Suffolk pushes ahead on Animal Abuse Offender Registry

Travel deals

The Suffolk County Legislature approved a measure Tuesday aimed at getting an Animal Abuse Offender Registry up and running after three years of delays.

The new measure, approved on an 11-5 vote, revises a 2010 law that named the Society for the Prevention of Cruelty to Animals to run the website registry and instead allows the police department to select from among any animal-rights or rescue group to run the website.

The new law also requires those convicted of cruelty or animal abuse to be informed by the district attorney's office at sentencing that they must register at the local police station. The police will make the information available to the website, where offenders' names and addresses will remain for five years.

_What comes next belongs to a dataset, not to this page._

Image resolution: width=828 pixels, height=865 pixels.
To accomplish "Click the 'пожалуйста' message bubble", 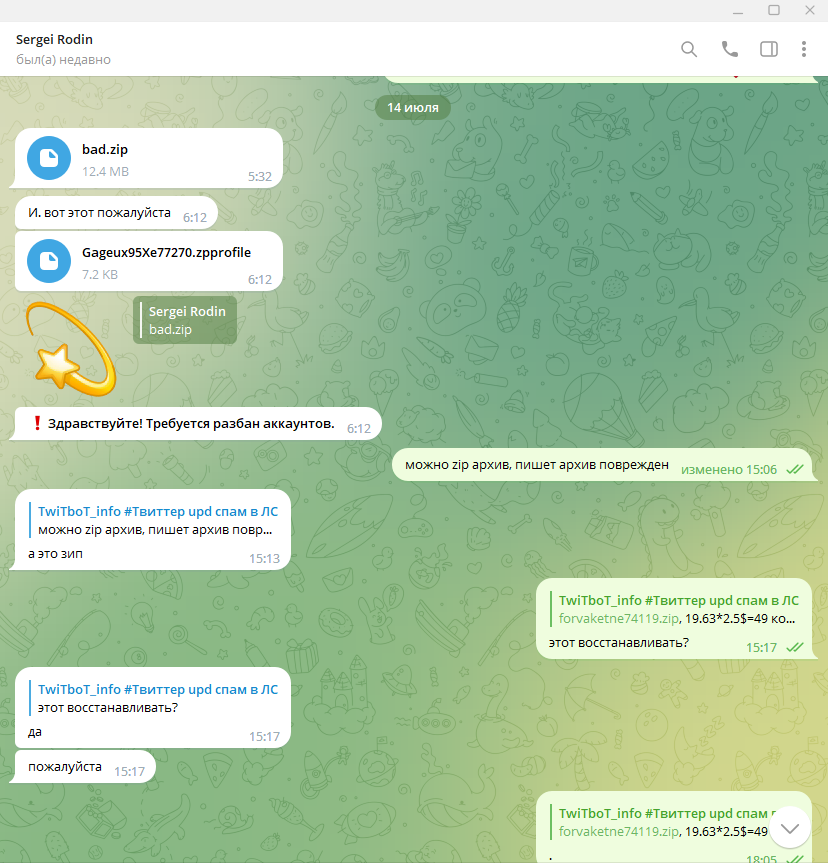I will [85, 767].
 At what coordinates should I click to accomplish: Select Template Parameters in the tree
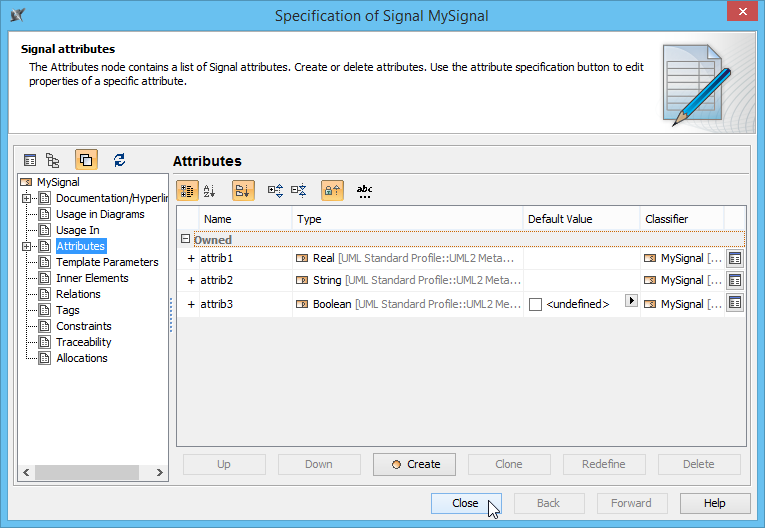107,262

Officials say a half-dozen animal abusers have been convicted in the past three years, but no one has registered even though the existing measure requires offenders to register and pay a $50 administrative fee each year. Failure to do so make offenders liable to up to a year in jail and a $1,000 fine.

Legis. Louis D'Amaro (D-North Babylon) said he proposed the changes because the SPCA had long held off implementing the website, hoping to receive wider indemnification of its overall rescue and enforcement operations from the county. The county had only offered to indemnify the group in cases where the county provided incorrect information on abusers for the website.

Paul Llobell, representing the SPCA, maintained the group is ready to go, and the delay in implementing the website had nothing to do with the indemnification issue. He contended the group is the only one qualified to provide the registry service.

"We're ready to provide the service right now at zero cost to the county," he said, adding that opening the process could permit extreme groups to apply.

However, D'Amaro said the society let the registry "sit idle" and its last-minute offer "belies the last three years of history." He added, however, that the society is free to apply to police to run the website.

He said he hopes the new law will be signed quickly by County Executive Steve Bellone and that a request for proposals can be issued within 60 days. Once a group is chosen, he hopes the site can be up and running within 10 days.

A Bellone spokesman said the executive would sign the measure into law.